Buscar entender o mínimo do contexto da pessoa que você está ajudando ou do lugar no qual você pretende realizar uma ação social, vai colaborar com a efetividade da sua ação. Ajudar só por ajudar, não é uma ação eficaz. A verdadeira ajuda surge quando você conhece o contexto, consegue acolher e proporcionar momentos de mudanças reais aquelas pessoas que passam por momentos difíceis. Yago Martins enfatiza um ponto fundamental sobre ajudar com consciência:

“Por darmos sem nos importarmos de fato com quem recebe, acabamos gerando efeitos negativos na vida dos recebedores. Se estamos dando o que achamos que o outro deveria precisar, achamos suficiente” (2019, p. 57).

Perceba que ajudar, de forma efetiva, envolve entendermos o que realmente alguém precisa para conseguir sair da rua. Trabalhos sociais são importantes, oferecer alimento e apoio as pessoas da rua são ações fundamentais, mas saber filtrar quem precisa, daqueles que realmente não querem compromisso, é um ponto de partida importante para não concentrarmos nossos esforços em quem realmente não quer.

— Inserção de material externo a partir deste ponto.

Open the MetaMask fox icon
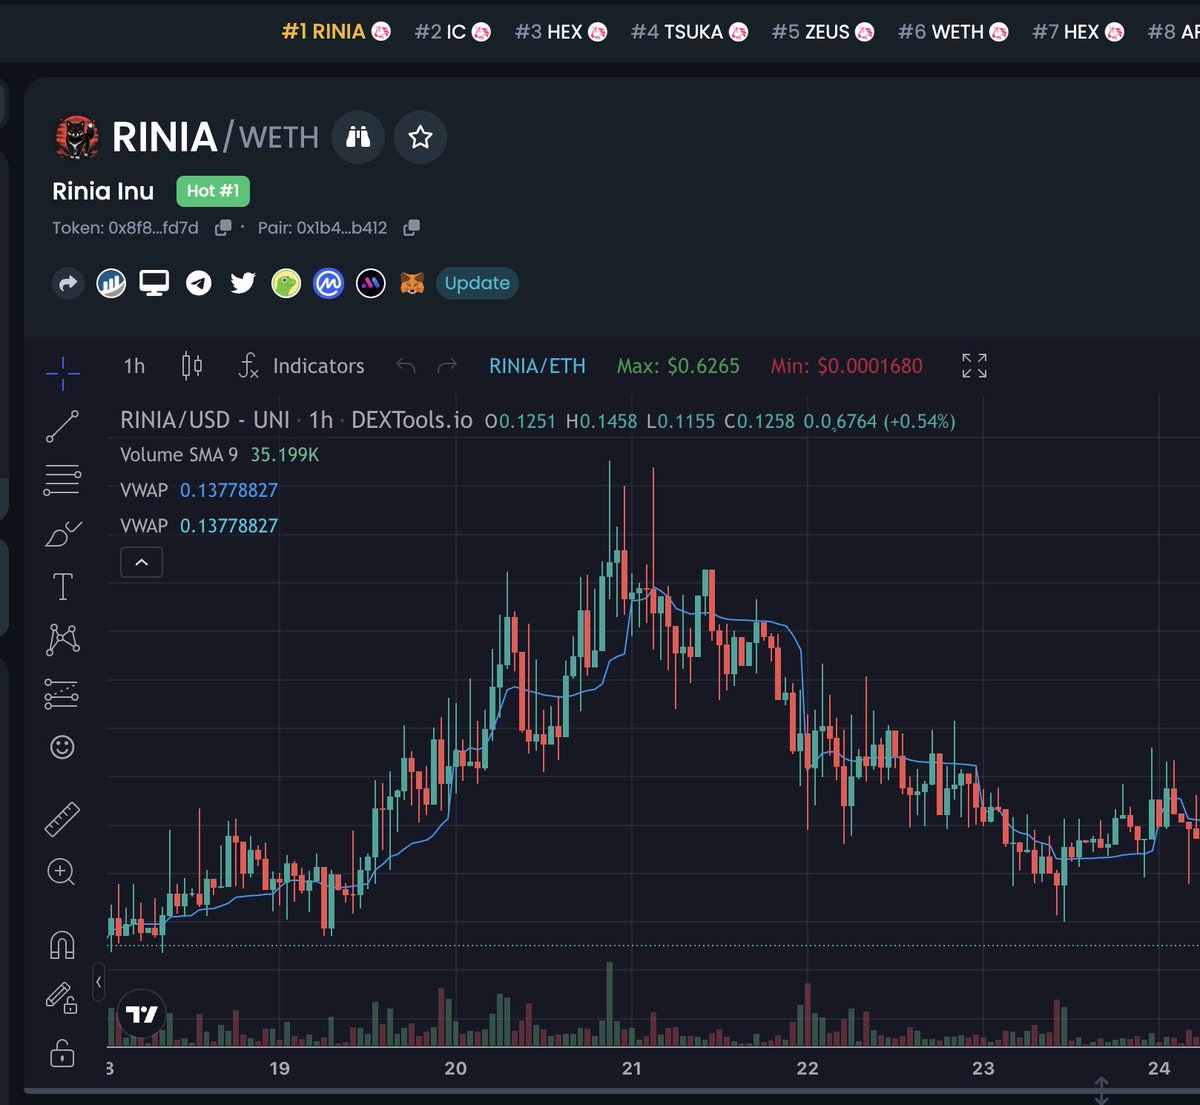This screenshot has height=1105, width=1200. pyautogui.click(x=411, y=283)
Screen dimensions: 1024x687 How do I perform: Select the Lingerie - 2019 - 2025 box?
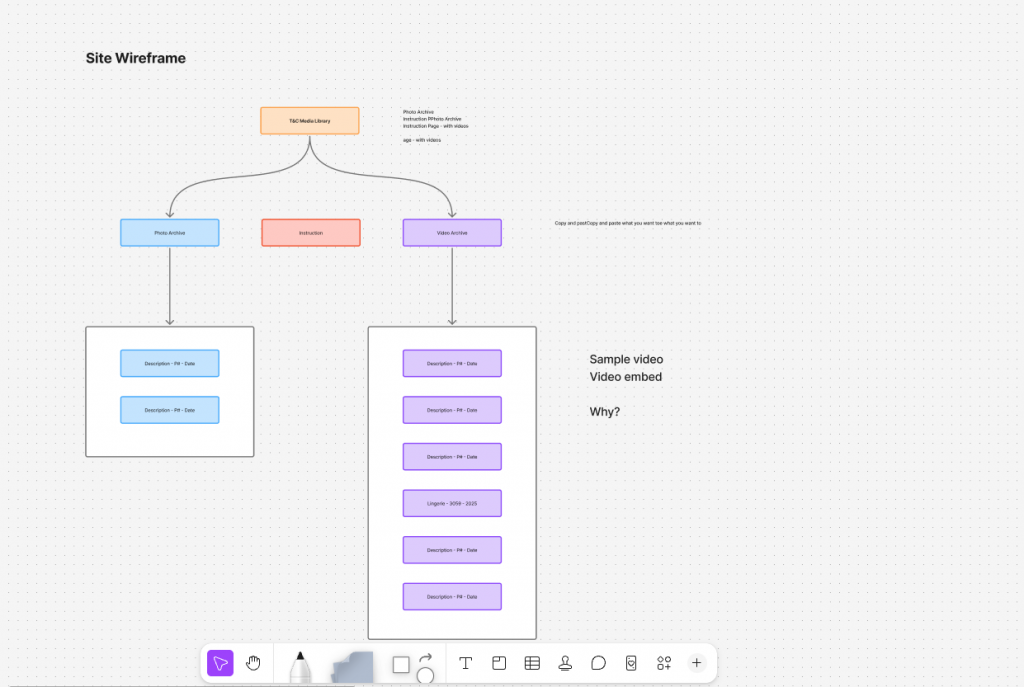point(452,503)
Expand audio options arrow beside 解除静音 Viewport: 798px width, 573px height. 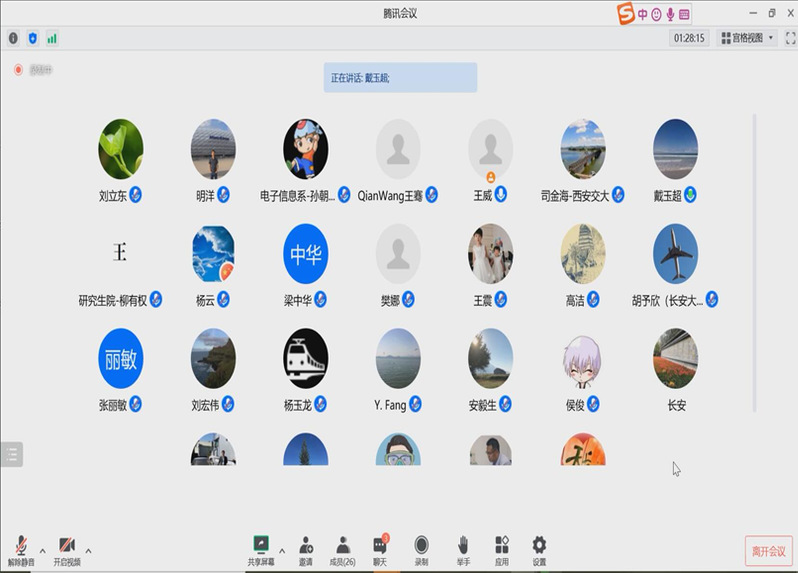coord(42,550)
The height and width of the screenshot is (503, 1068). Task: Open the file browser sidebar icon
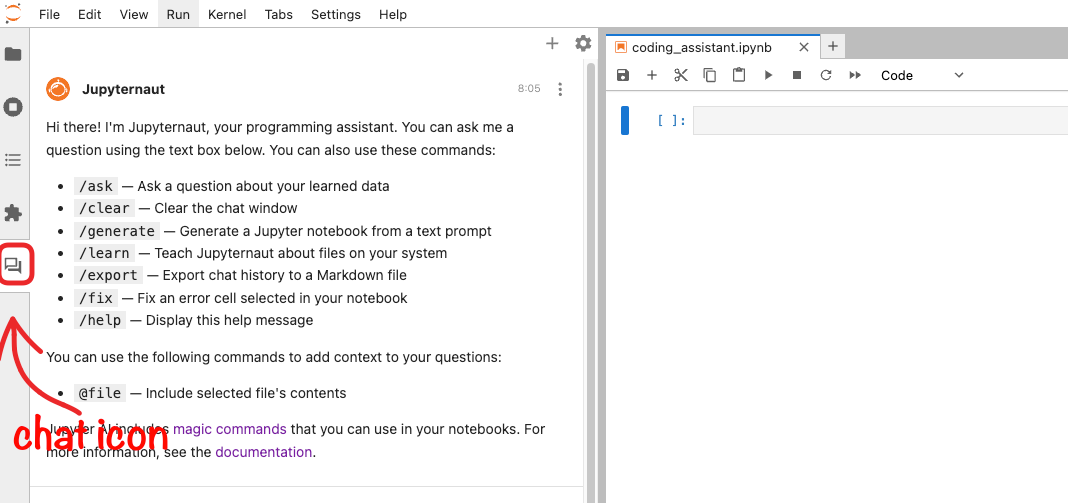click(14, 54)
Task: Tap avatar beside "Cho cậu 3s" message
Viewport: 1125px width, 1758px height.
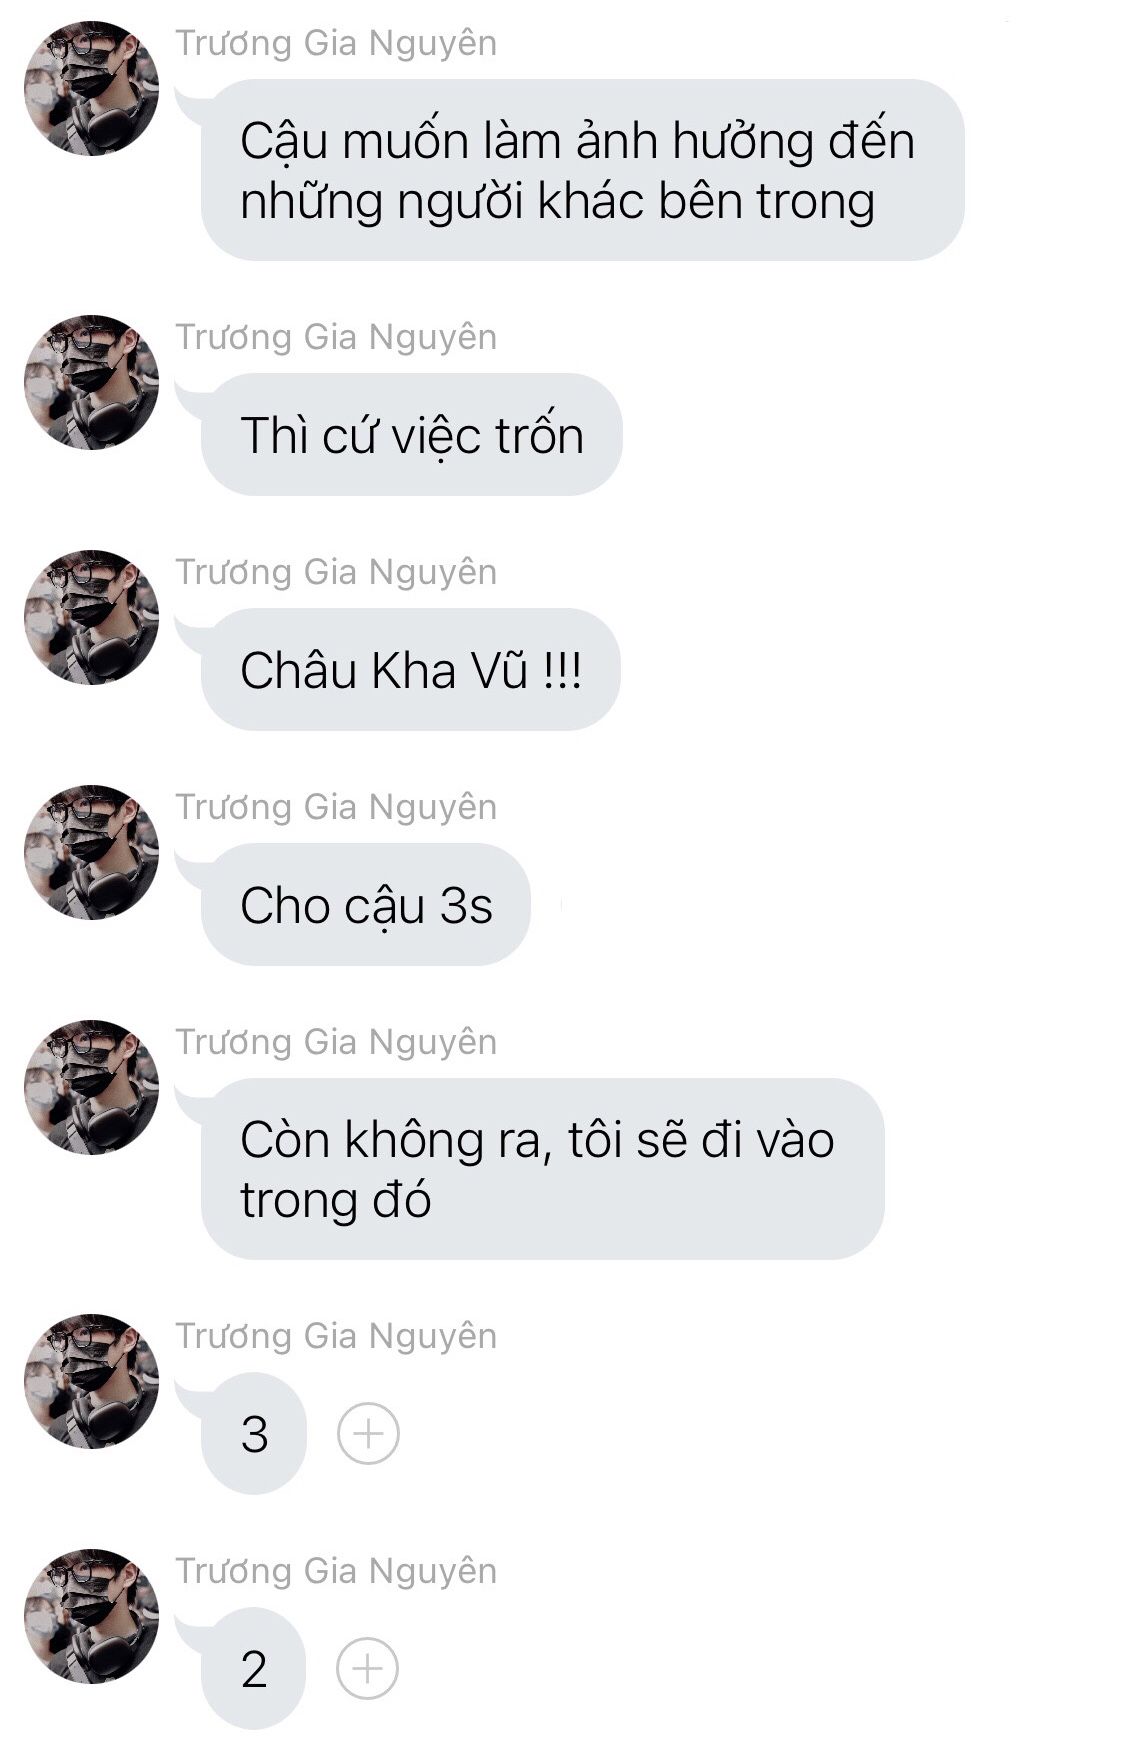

Ajudar é um conceito abstrato, precisa de princípios, de conhecimento de causa e do ambiente para que tal ajuda tenha frutos. Existem mundos que não conhecemos e ajudar sem conhecer a realidade é realmente terminar por fazer um desserviço, já que você seguirá encorajando um estilo de vida.

Eu sei que a palavra fome não é nada bonita, quem já passou por isso, entende bem o teor do termo, contudo, a igreja precisa criar ferramentas para que as pessoas realmente consigam ter autonomia e mudar suas vidas, e também para não perder tempo com aqueles que não querem uma oportunidade, como já pontuei.

Oferecer a mão de forma verdadeira a alguém é sempre um desafio, envolve muito mais do que apenas dar um dinheiro. É entender um indivíduo, ter contato com uma história e oferecer um caminho de mudança para aqueles que assim desejam. E é também aceitar a opção das pessoas que não estão compromissadas e querem continuar na rua. Respeitar a escolha de cada um é fundamental.

BIBLIOGRAFIA

MARTINS, Yago. A máfia dos mendigos: como a caridade aumenta a miséria. Rio de Janeiro: Editora Record, 2019.